Typically marked by communal or familial gatherings that involve some form of food, song and stories, religious celebrations are an important part of an individual’s history and identity. Where these things exist alongside feelings of safety and love, they become a foundational element of one’s past and worldview. Similarly, when they exist in a diverse social setting where gestures of care — like food and stories — are shared with people from outside the small group, such as neighbors or members of another confession, these symbolic ways of living out the good things felt inside a person’s smaller community become influential in their outlook on the world and others in it.
For the first time, at least in my lifetime, images and sounds from empty churches, from seemingly deserted mosques, and from intimate Passover gatherings are shared in a steady stream on global platforms. Christian clerics called on worshippers to stay home during the week before Easter — the most important time of year in Christianity. Unable to travel or be together, Jewish families are commemorating Passover via video links. And, instead of reminding people to gather for prayer, the muezzins are telling people to stay at home and pray.
Instead of reminding people to gather for prayer, the muezzins are telling people to stay at home and pray.
It is not only the streets and places of worship in the Middle East that feel unusually different these days. The soundscapes of the region’s cities, towns and villages are out of season, and the inner spaces of faith and feeling are craving much-needed peace.
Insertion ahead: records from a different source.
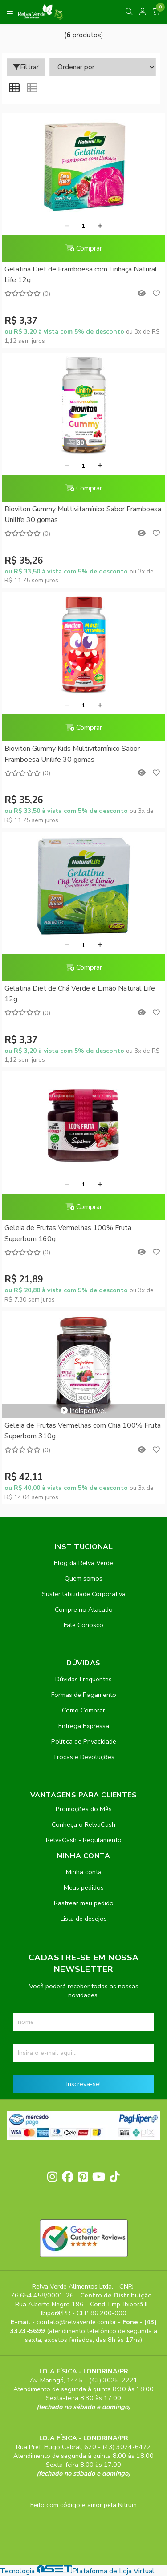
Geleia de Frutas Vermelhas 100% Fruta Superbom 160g (67, 1233)
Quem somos (83, 1578)
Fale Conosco (83, 1624)
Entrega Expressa (83, 1725)
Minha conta (84, 1871)
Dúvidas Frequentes (83, 1679)
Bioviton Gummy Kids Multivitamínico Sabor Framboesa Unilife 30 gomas (72, 754)
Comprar (83, 248)
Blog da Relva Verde (83, 1562)
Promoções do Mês (84, 1808)
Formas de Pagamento (83, 1694)
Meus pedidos (84, 1887)
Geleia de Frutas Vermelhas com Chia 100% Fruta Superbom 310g (82, 1431)
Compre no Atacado (84, 1609)
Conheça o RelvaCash (83, 1824)
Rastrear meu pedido (84, 1903)
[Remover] (67, 226)
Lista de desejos (84, 1918)
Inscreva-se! (83, 2083)
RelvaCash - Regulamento (84, 1839)
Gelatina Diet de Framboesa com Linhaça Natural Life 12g (80, 274)
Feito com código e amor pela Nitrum (83, 2504)
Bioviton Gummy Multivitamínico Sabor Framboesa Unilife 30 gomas (82, 514)
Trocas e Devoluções (83, 1756)
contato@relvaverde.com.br (77, 2321)
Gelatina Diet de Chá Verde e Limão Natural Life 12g (79, 993)
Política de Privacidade (83, 1741)
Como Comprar (83, 1710)
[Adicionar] (100, 226)
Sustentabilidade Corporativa (84, 1593)
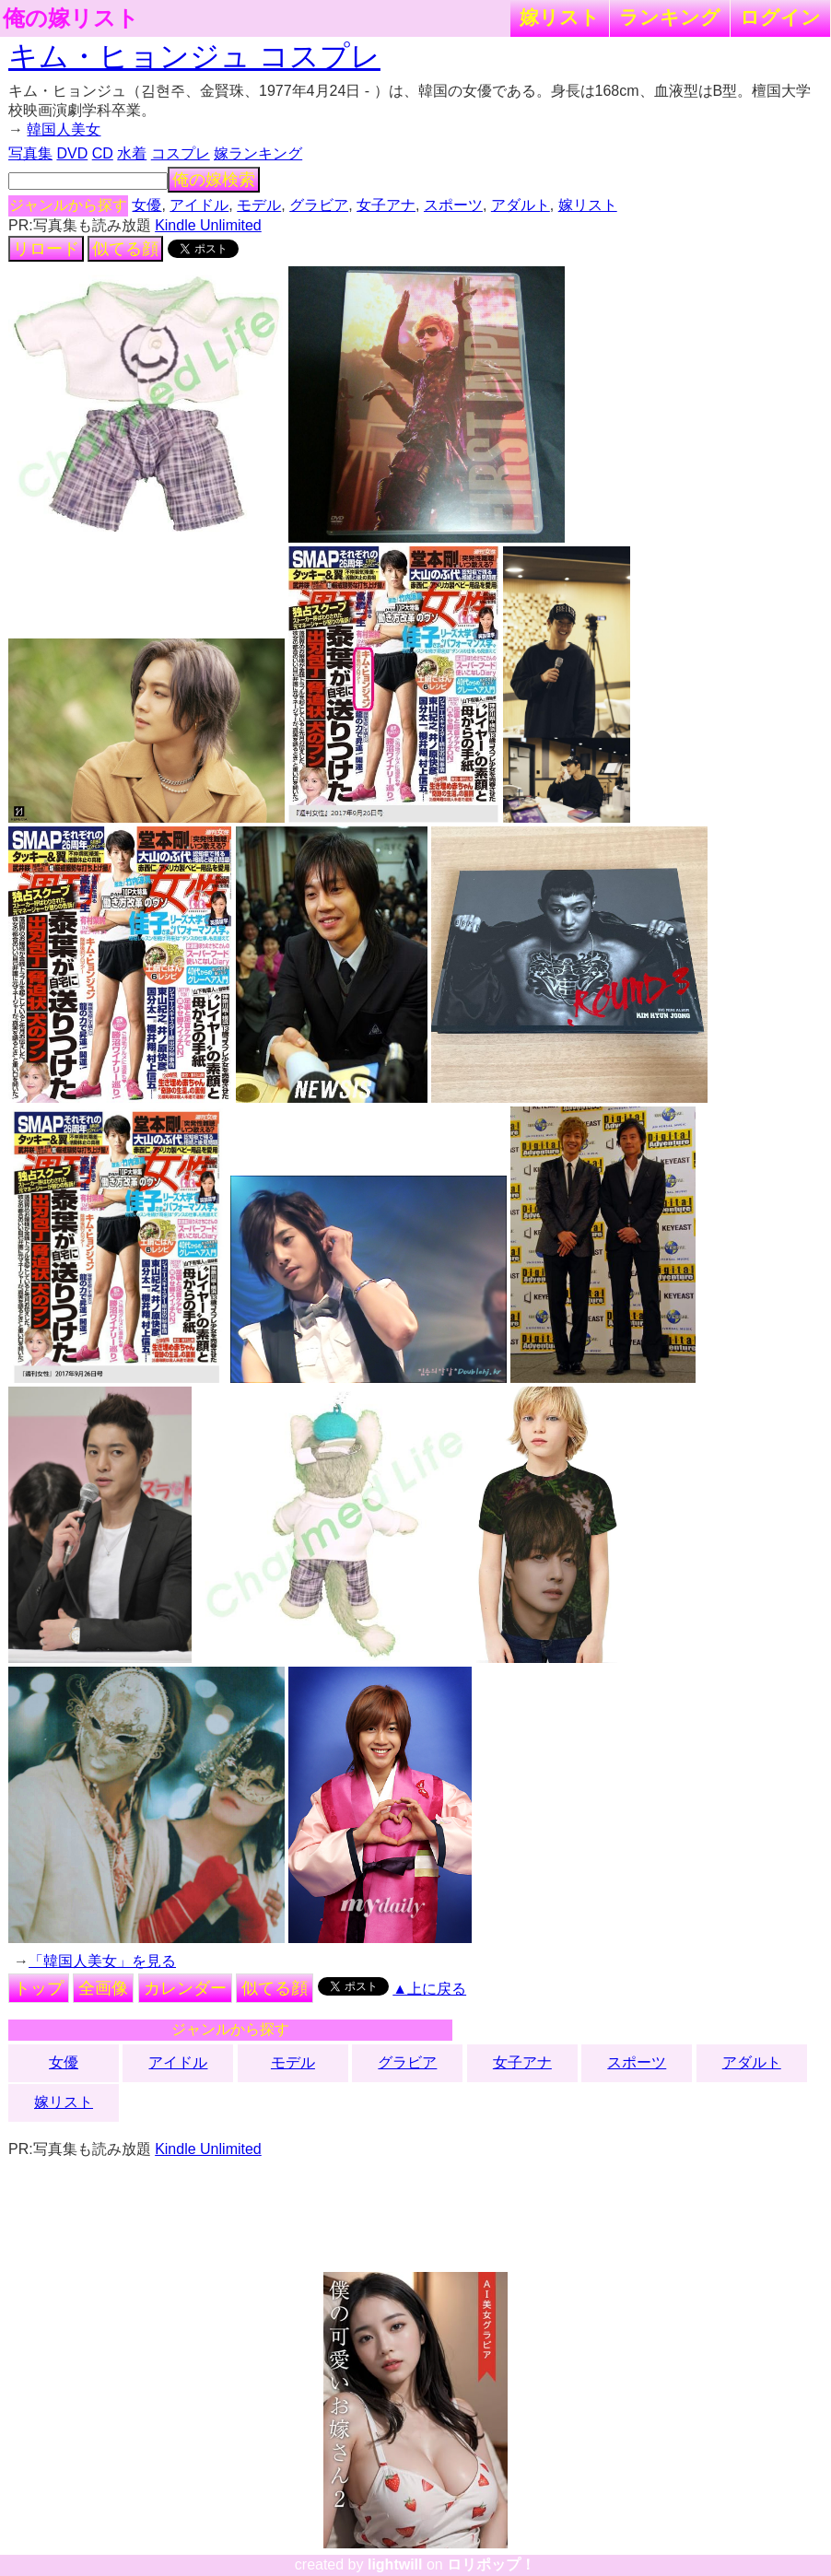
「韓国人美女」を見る (102, 1961)
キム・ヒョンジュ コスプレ (194, 56)
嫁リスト (560, 17)
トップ (39, 1988)
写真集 (30, 153)
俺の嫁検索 (213, 179)
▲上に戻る (429, 1988)
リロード (46, 249)
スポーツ (453, 205)
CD (102, 153)
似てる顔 (125, 249)
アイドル (199, 205)
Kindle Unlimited (208, 225)
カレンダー (185, 1988)
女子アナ (386, 205)
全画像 (103, 1988)
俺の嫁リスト (71, 18)
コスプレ (180, 153)
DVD (72, 153)
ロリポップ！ (491, 2564)
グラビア (318, 205)
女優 (146, 205)
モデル (259, 205)
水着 (131, 153)
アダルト (520, 205)
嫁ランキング (258, 153)
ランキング (669, 17)
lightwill (395, 2564)
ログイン (780, 17)
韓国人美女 (63, 129)
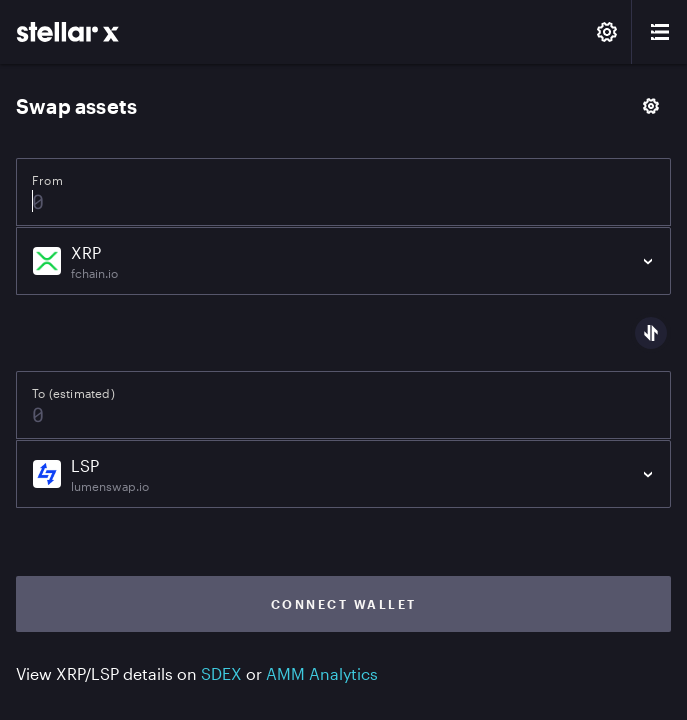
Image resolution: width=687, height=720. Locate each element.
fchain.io (94, 273)
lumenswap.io (110, 486)
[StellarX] (68, 32)
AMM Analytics (322, 673)
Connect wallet (344, 604)
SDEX (221, 673)
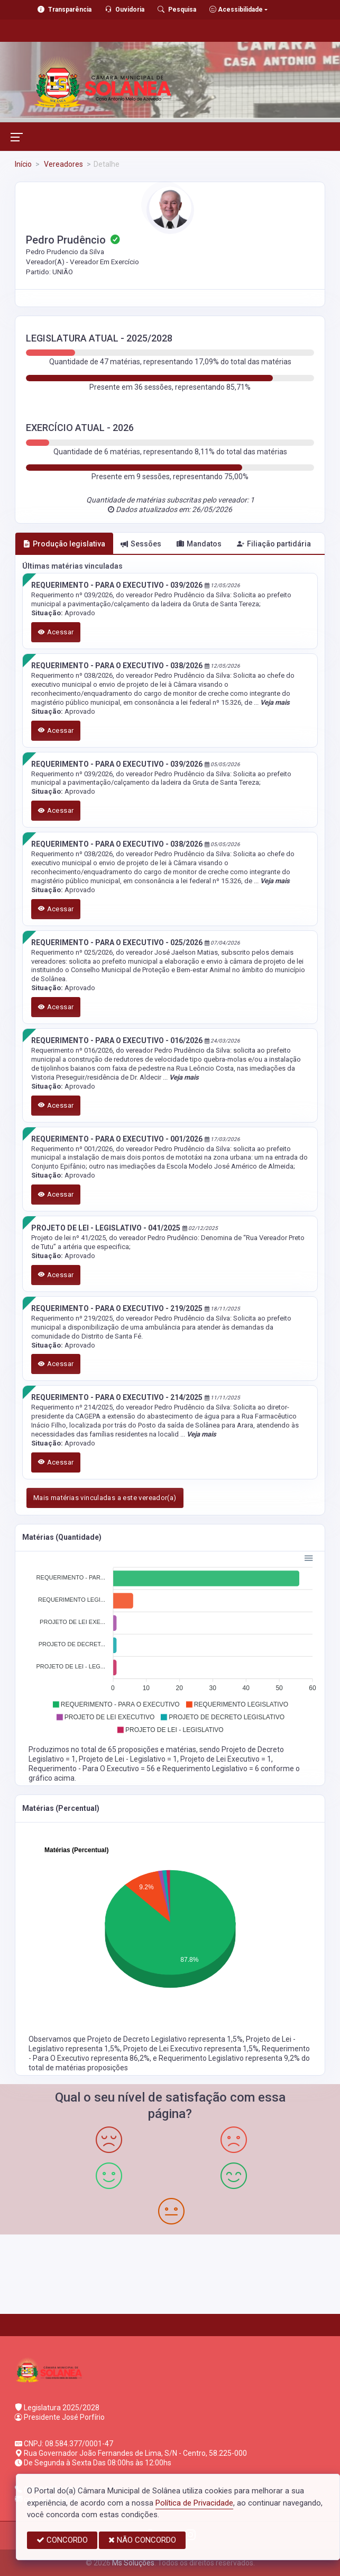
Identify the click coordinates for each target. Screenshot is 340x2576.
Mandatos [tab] (199, 544)
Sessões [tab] (141, 544)
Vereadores (62, 164)
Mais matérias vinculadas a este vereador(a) (105, 1498)
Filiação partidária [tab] (274, 544)
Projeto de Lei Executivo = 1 (225, 1759)
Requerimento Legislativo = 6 (211, 1768)
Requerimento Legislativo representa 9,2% (230, 2058)
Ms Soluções (133, 2563)
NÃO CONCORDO (142, 2540)
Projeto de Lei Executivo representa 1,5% (191, 2048)
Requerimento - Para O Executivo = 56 (93, 1768)
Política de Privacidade (194, 2503)
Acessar (56, 632)
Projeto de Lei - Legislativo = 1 (128, 1759)
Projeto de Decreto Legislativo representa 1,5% (165, 2039)
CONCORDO (62, 2540)
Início (23, 164)
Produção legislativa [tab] (64, 544)
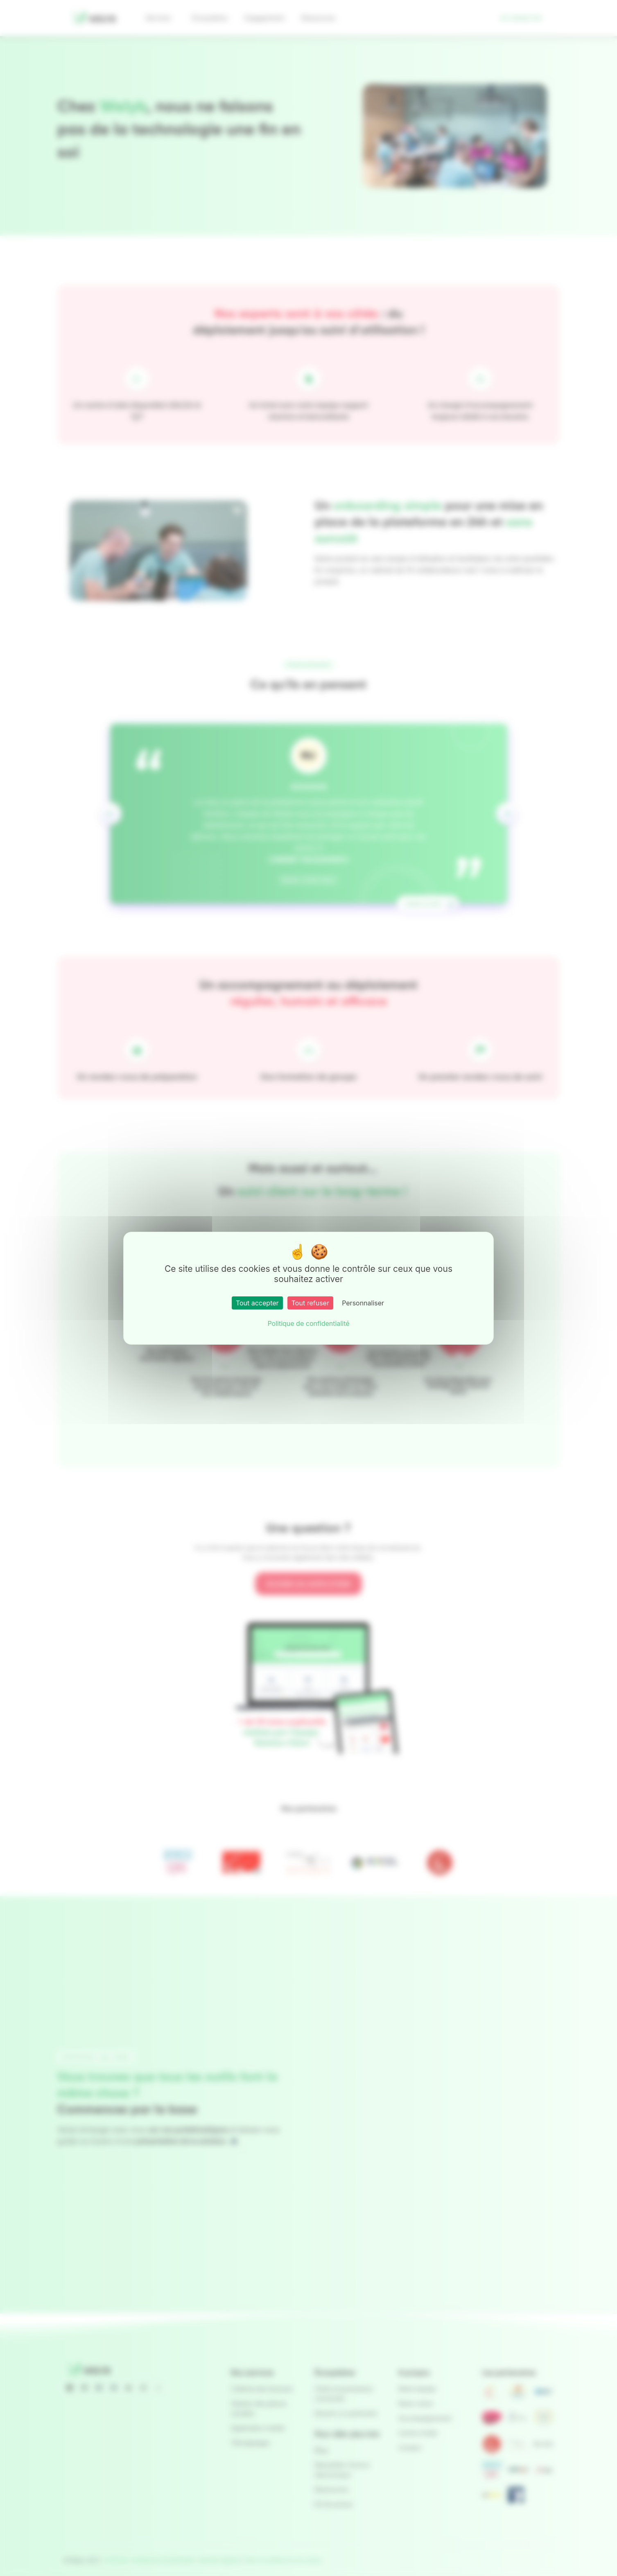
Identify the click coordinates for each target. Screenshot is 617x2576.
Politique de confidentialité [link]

One of the distinguishing characteristics of the Middle East is the tangible prominence of religious faith in the individual and collective lives of its people. Now that the region’s air, places and social spaces are so empty, feelings of isolation are more acute in the season of remembrance. Ironically, even for families that are in lockdown together and with countless digital devices, the need for connection is greater than ever — hence the abundance of religious live streams and ceremonial recordings online.
- Tala Jarjour is author of “Sense and Sadness: Syriac Chant in Aleppo.” She is Visiting Research Fellow at King's College London, and Associate Fellow of the Yale College.